Like statistical biases, cognitive biases can distort our view of reality, they can’t always be fixed by just gathering more data, and their effects can add up over time. But when the miscalibrated measuring instrument you’re trying to fix is you, debiasing is a unique challenge.

Still, this is an obvious place to start. For if you can’t trust your brain, how can you trust anything else?

Noticing Bias

Imagine meeting someone for the first time, and knowing nothing about them except that they’re shy.

Question: Is it more likely that this person is a librarian, or a salesperson?

Most people answer “librarian.” Which is a mistake: shy salespeople are much more common than shy librarians, because salespeople in general are much more common than librarians—seventy-five times as common, in the United States.¹

This is base rate neglect: grounding one’s judgments in how well sets of characteristics feel like they fit together, and neglecting how common each characteristic is in the population at large.² Another example of a cognitive bias is the sunk cost fallacy—people’s tendency to feel committed to things they’ve spent resources on in the past, when they should be cutting their losses and moving on.

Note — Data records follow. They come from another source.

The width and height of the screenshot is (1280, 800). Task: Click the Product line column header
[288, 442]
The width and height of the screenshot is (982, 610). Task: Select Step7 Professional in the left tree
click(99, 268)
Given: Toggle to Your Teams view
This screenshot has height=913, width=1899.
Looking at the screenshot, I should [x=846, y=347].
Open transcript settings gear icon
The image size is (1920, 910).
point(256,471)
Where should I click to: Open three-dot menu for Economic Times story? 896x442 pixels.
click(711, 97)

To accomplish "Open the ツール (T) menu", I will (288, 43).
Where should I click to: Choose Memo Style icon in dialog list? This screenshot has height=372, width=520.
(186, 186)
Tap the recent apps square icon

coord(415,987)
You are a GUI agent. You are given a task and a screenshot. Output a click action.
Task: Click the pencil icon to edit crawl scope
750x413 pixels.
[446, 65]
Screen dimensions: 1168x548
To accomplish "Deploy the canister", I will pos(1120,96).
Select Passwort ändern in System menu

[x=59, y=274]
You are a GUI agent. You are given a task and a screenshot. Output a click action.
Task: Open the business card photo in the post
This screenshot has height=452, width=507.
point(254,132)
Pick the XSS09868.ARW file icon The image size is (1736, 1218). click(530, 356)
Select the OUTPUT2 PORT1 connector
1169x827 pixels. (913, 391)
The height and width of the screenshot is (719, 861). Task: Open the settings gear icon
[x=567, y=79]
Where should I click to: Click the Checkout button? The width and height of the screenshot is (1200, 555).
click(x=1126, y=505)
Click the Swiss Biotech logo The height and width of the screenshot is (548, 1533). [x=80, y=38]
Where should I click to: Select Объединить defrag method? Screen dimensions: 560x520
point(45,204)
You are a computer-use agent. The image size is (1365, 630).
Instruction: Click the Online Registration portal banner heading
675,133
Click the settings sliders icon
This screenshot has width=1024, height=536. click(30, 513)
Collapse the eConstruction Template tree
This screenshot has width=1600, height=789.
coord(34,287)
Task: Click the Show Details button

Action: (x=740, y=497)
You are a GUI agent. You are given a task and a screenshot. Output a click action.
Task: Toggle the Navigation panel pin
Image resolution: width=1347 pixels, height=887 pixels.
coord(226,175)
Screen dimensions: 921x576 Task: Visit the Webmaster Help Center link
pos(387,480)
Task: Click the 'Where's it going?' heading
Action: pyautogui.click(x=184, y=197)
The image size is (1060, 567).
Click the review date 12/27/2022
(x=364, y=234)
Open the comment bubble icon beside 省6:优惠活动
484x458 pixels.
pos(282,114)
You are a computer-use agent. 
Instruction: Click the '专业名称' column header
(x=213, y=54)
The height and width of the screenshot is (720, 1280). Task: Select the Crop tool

Knowing about these biases, unfortunately, doesn’t make you immune to them. It doesn’t even mean you’ll be able to notice them in action.

In a study of bias blindness, experimental subjects predicted that they would have a harder time neutrally evaluating the quality of paintings if they knew the paintings were by famous artists. And indeed, these subjects exhibited the very bias they had predicted when the experimenters later tested their prediction. When asked afterward, however, the very same subjects claimed that their assessments of the paintings had been objective and unaffected by the bias.³

Even when we correctly identify others’ biases, we exhibit a bias blind spot when it comes to our own flaws.⁴ Failing to detect any “biased-feeling thoughts” when we introspect, we draw the conclusion that we must just be less biased than everyone else.⁵

Yet it is possible to recognize and overcome biases. It’s just not trivial. It’s known that subjects can reduce base rate neglect, for example, by thinking of probabilities as frequencies of objects or events.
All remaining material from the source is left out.